| Reading passage |
▽
[llvm] [llvm-symbolizer] Recognize AIX big archive (PR #150401)

via llvm-commits llvm-commits at lists.llvm.org
Mon Sep 8 01:47:10 PDT 2025


================
@@ -557,57 +558,149 @@ LLVMSymbolizer::getOrCreateObjectPair(const std::string &Path,
   if (!DbgObj)
     DbgObj = Obj;
   ObjectPair Res = std::make_pair(Obj, DbgObj);
-  std::string DbgObjPath = DbgObj->getFileName().str();
   auto Pair =
       ObjectPairForPathArch.emplace(std::make_pair(Path, ArchName), Res);
-  BinaryForPath.find(DbgObjPath)->second.pushEvictor([this, I = Pair.first]() {
-    ObjectPairForPathArch.erase(I);
-  });
+  std::string DbgObjPath = DbgObj->getFileName().str();
+  auto BinIter = BinaryForPath.find(DbgObjPath);
+  if (BinIter != BinaryForPath.end()) {
+    BinIter->second.pushEvictor(
+        [this, I = Pair.first]() { ObjectPairForPathArch.erase(I); });
+  }
   return Res;
 }
 
-Expected<ObjectFile *>
-LLVMSymbolizer::getOrCreateObject(const std::string &Path,
-                                  const std::string &ArchName) {
-  Binary *Bin;
+Expected<object::Binary *>
+LLVMSymbolizer::loadOrGetBinary(const std::string &Path) {
   auto Pair = BinaryForPath.emplace(Path, OwningBinary<Binary>());
   if (!Pair.second) {
-    Bin = Pair.first->second->getBinary();
     recordAccess(Pair.first->second);
-  } else {
-    Expected<OwningBinary<Binary>> BinOrErr = createBinary(Path);
-    if (!BinOrErr)
△
| Data section |
▽
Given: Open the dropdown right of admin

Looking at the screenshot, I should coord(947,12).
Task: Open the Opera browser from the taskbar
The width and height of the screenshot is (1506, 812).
△
| What is expected |
Reproduce the part of the llvm-symbolizer patch message that opens with the words containing "[llvm] [llvm-symbolizer] Recognize" and closes with "if (!DbgObj)".

| Final result |
[llvm] [llvm-symbolizer] Recognize AIX big archive (PR #150401)

via llvm-commits llvm-commits at lists.llvm.org
Mon Sep 8 01:47:10 PDT 2025


================
@@ -557,57 +558,149 @@ LLVMSymbolizer::getOrCreateObjectPair(const std::string &Path,
   if (!DbgObj)